Water and dirt are not only crucial to survival, but what the science books don't tell you is that they are meant to be played with. It breaks my heart when I see parents shout “No!” to a little one who is trying to splash in a puddle or go down a wet slide at our playground. Mind you, I totally understand what a drag it is to make the long walk home with a soggy-bottomed toddler (believe me, I have to catch my own instincts sometimes, especially when I just washed those pants). Without realizing it, however, parents communicate that getting wet and dirty are bad, and they cut off kids’ chance to explore some of the most liberating, cognitively stimulating, and engaging aspects of being outside.
Go outside, even if it's raining or everything is wet from the last storm. Make time to get dirty and wet (dress everyone appropriately if it helps). Oh, and here is an easy one - if mom or dad get dirty and wet too, you'll completely blow their minds!

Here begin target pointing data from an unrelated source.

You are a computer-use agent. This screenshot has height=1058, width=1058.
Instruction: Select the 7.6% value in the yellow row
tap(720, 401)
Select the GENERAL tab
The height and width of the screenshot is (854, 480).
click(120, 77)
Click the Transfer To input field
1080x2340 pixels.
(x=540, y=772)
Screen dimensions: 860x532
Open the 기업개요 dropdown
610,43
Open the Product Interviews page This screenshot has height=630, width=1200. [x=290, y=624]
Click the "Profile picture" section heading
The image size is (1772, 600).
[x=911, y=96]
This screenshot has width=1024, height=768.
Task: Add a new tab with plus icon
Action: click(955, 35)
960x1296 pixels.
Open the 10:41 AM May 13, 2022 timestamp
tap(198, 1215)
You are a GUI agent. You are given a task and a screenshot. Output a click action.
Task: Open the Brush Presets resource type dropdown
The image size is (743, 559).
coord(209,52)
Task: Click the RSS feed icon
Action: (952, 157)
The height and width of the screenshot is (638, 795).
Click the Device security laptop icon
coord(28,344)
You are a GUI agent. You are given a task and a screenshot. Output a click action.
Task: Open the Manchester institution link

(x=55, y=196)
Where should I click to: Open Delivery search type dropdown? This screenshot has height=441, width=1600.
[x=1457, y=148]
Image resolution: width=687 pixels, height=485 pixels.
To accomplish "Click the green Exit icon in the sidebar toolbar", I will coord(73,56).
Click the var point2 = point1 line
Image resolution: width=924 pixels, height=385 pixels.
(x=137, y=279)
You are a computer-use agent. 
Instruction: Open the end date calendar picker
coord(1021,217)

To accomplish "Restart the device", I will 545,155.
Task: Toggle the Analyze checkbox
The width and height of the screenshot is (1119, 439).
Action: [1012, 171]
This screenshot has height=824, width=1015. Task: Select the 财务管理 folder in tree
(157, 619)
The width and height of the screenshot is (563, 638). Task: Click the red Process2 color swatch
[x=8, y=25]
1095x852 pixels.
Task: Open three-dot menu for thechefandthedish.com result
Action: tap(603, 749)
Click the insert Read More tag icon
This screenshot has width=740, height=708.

Kids learn more “on the edges.”Even before we had kids, Brian and I observed our friends' and family members' kids at play. And as a teacher and administrator, I have logged countless hours overseeing elementary school recess. It's remarkable, and highly predictable—kids always gravitate toward "the edges"—the boundaries of a field or park, the uneven patches of ground, a thick grove of trees, and, of course, puddles! Any place that is not the "logical" place that, frankly, most adults would think to be. After observing this over and over, we wondered if these kids were just testing us. What we've found, however, is that kids are drawn to “the edges” because they need to be there in order to learn. Kids learn more when they are challenged and can take risks. It may sound crazy, but so many playgrounds and man-made environments are too safe for optimal learning. So, remember, the further off the beaten path you can guide them, the more they will learn.